↓↓↓

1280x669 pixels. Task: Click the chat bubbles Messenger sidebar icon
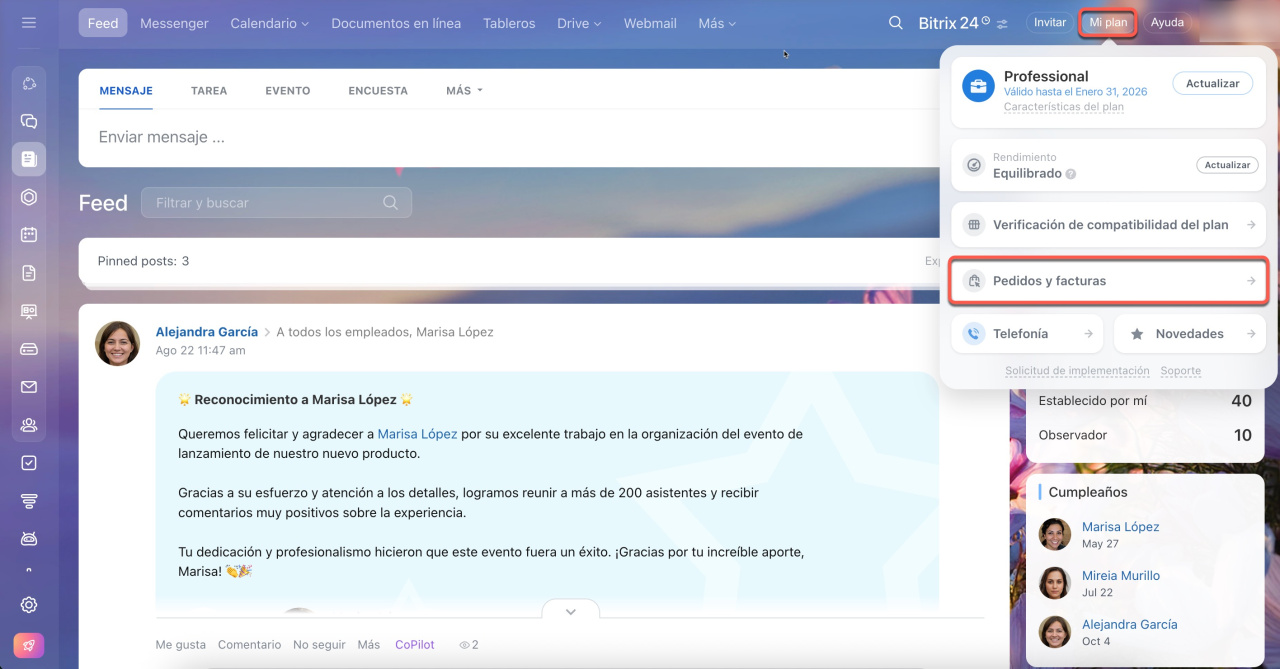28,121
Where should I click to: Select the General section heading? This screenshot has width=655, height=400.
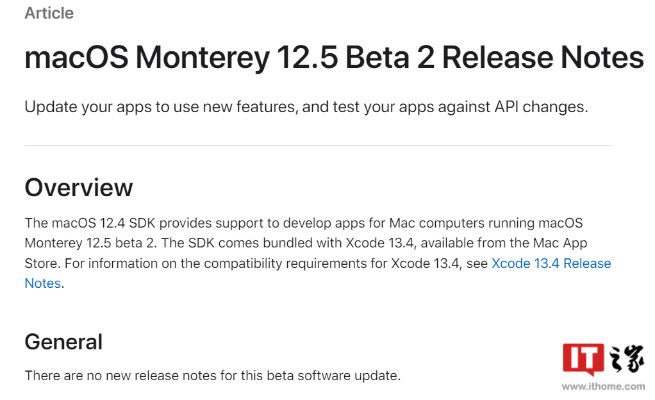coord(63,341)
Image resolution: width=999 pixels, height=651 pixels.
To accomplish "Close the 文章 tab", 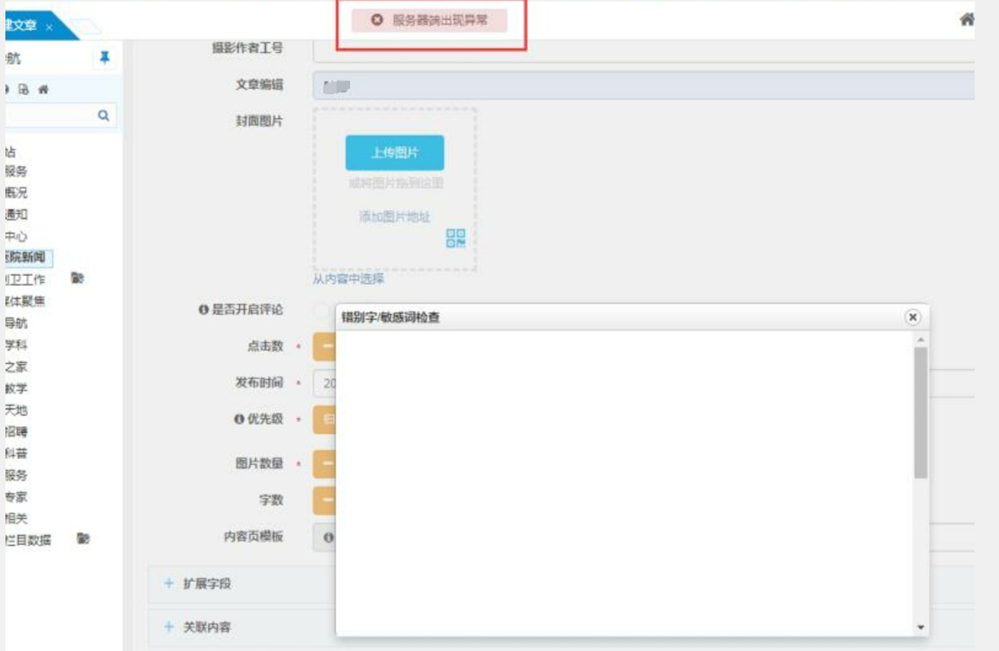I will tap(49, 26).
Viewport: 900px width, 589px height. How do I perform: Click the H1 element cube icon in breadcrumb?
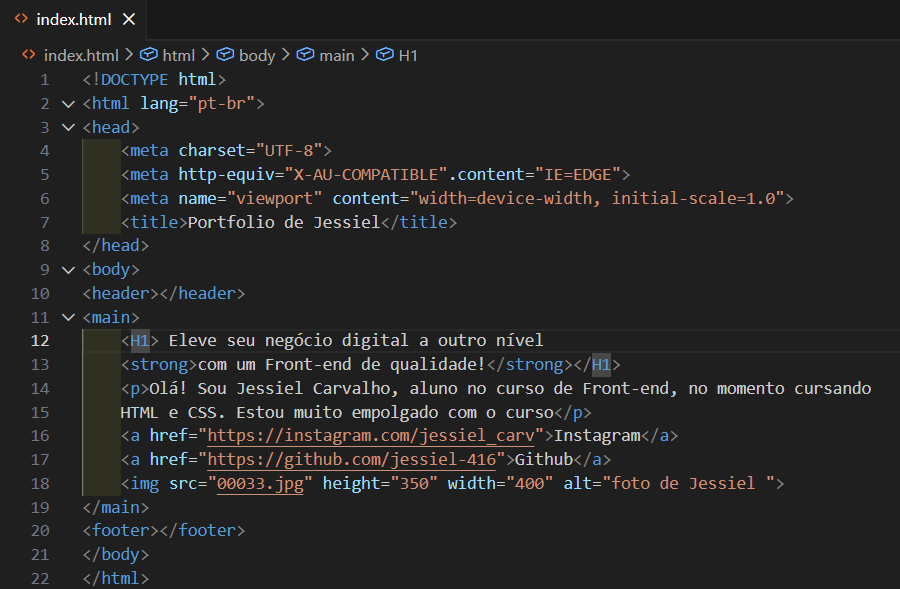[384, 55]
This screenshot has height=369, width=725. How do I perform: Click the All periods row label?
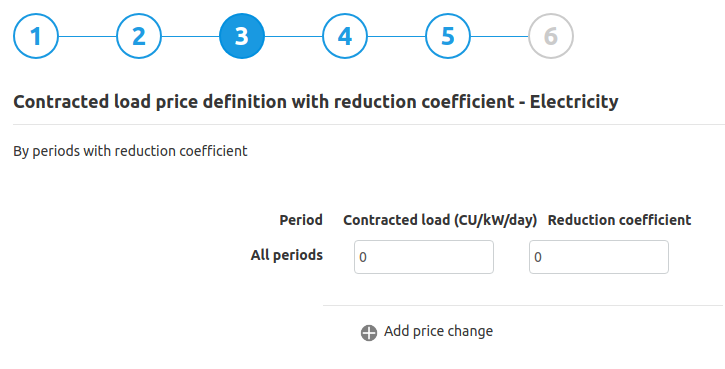tap(287, 255)
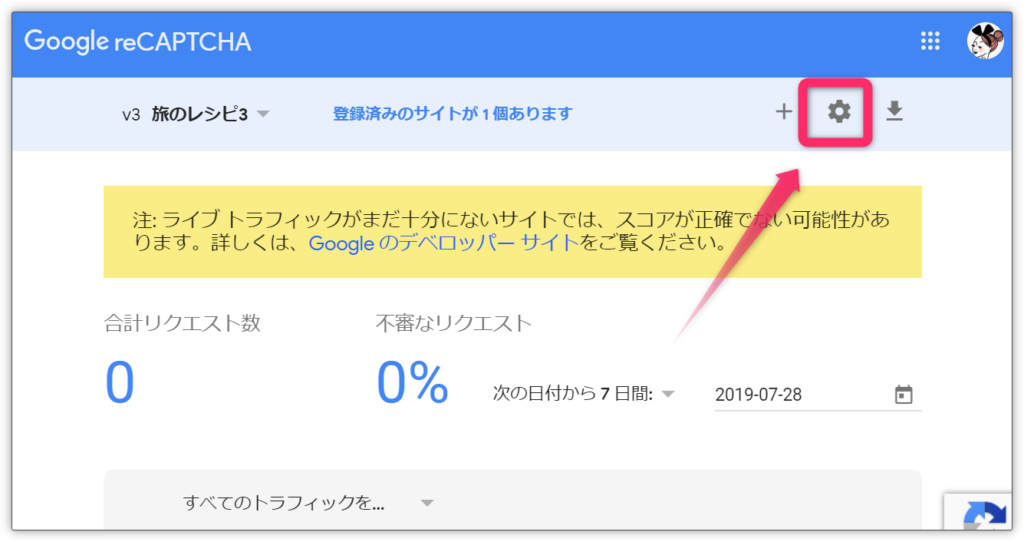Click the 不審なリクエスト label
Screen dimensions: 1024x542
coord(453,323)
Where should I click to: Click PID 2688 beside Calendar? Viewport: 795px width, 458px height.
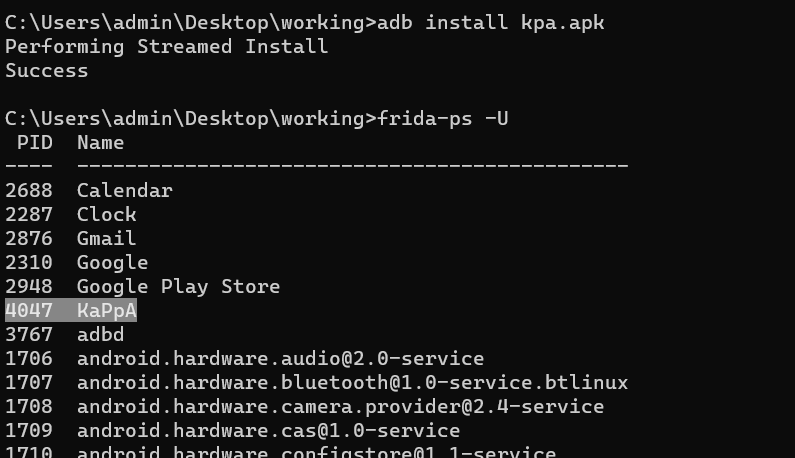[x=28, y=190]
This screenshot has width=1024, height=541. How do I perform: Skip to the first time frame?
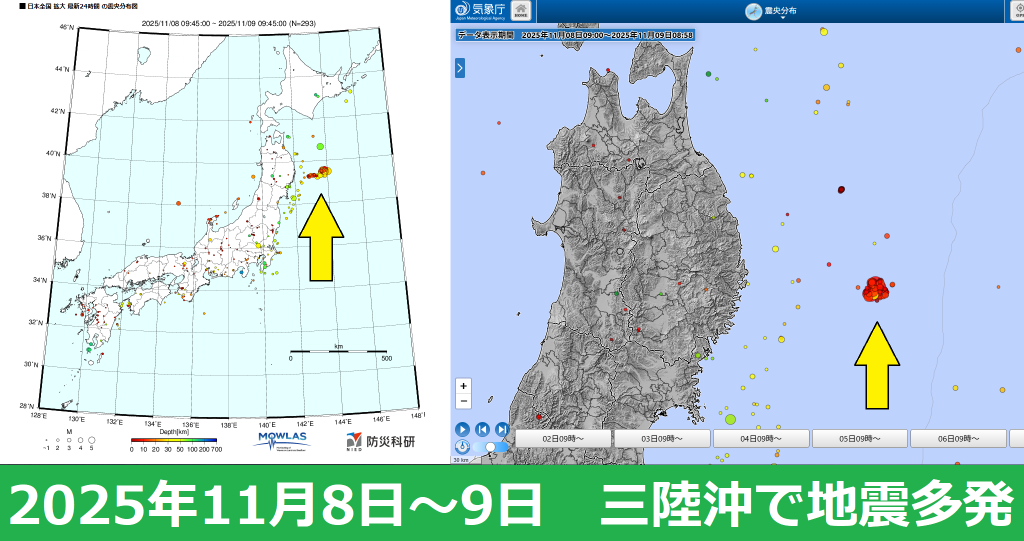tap(482, 429)

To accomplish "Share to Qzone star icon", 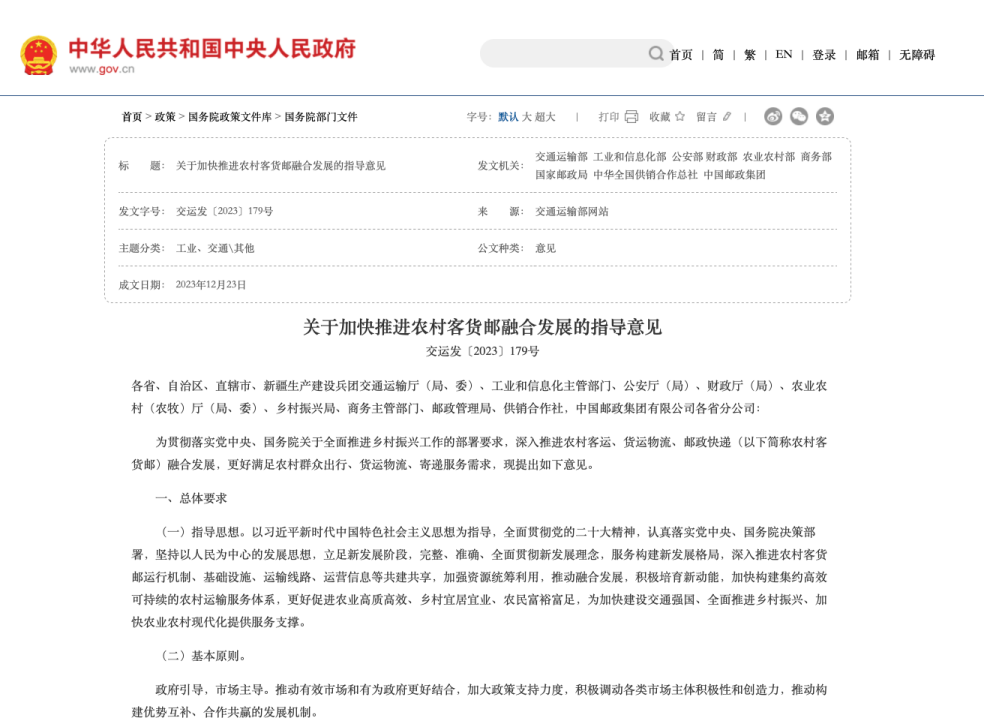I will coord(825,117).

↑↑↑

*Your instructions*: Once the line containing "Image resolution: width=999" has been copied, stop; everything from the first line of the data up to it must be copied exactly, without pictures.

*Completed exercise*:
1280x669 pixels. Task: Click the chat bubbles Messenger sidebar icon
28,121
Where should I click to: Select the General section heading? This screenshot has width=655, height=400.
coord(63,341)
Image resolution: width=999 pixels, height=651 pixels.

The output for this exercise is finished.